Creating a sustainable environment together

The power of the sun is something we try to harness in different ways. Cells and panels are already quite well-known ways, but what if your window could convert light into electricity? Think this sounds exciting and promising for the future? Think twice because the future is now! Dutch start-up Physee produces fully transparent and colorless electricity-generating windows.

Physee is able to capitalize on large glass surfaces to produce power. Conventional glass reflects about 30% of the incoming light, Physee’s PowerWindows instead collect the light through a coating on the outside windowpane. This is transported through the glass and converted at solar cell strips inside the window frame.

The World Economic Forum marked them as one of the Technology Pioneers. The global community of Technology Pioneers provides a platform for spearheading companies that are involved in the design, development and deployment of new technologies and innovations, and are poised to have a significant impact on business and society.

CEO of Physee Ferdinand Grapperhaus participated in the forum and mentions that “it has been an overwhelming experience. I wanted to see how we can improve linking of crossover technologies. For example 'the energy internet'. Many trading platforms and bilateral solutions are arising. This is exactly what we need, however we are disoriented in the middle of all these different innovative energy technologies. Therefore I advocate a platform in which all solutions can plug in to. This will both speed-up and increase impact tremendously.”

The fourth industrial revolution

A term that often comes up when looking at technologies that change the way we live, work and relate to each other is the fourth industrial revolution. Klaus Schwab, Founder and Executive Chairman of the World Economic Forum sums it up as follows: “The first industrial revolution used water and steam power to mechanize production. The second used electric power to create mass production. The third used electronics and information technology to automate production. Now a fourth industrial revolution is building on the third, the digital revolution. It is characterized by a fusion of technologies that is blurring the lines between the physical, digital, and biological spheres.”

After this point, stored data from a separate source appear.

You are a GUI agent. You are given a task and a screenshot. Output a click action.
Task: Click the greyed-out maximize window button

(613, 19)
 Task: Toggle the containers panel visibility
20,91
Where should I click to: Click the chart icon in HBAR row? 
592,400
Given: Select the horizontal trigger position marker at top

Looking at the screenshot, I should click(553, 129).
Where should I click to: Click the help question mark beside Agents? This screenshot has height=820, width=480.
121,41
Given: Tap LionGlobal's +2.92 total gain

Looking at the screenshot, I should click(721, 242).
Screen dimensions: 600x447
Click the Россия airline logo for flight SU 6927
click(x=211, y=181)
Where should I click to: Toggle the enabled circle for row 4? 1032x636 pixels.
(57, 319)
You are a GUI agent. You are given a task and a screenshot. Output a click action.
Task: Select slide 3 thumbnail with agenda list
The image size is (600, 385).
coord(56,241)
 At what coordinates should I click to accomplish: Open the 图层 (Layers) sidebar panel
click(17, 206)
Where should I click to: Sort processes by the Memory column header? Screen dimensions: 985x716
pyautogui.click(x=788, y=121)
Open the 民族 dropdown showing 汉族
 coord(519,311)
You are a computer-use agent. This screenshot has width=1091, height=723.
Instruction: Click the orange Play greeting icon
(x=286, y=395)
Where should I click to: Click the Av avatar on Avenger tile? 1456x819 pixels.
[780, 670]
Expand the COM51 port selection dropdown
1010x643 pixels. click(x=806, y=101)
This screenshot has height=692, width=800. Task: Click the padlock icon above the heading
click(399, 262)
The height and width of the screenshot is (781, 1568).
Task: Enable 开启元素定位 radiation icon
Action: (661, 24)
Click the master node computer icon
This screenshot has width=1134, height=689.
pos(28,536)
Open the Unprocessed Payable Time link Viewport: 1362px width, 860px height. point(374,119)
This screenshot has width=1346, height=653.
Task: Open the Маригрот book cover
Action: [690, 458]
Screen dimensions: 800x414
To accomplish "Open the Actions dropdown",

Mr. Grapperhaus feels that these developments provide incentives to build a sustainable future. “We need an energy disruption instead of just an energy transition, and the fourth industrial revolution is the tool to create that disruptive motion. During the World Economic Forum I think China really showed to have become intrinsically motivated to contribute to sustainable innovation. I also learned to contribute uncompromisingly and now I am aware that many are committed to improve the state of the world.”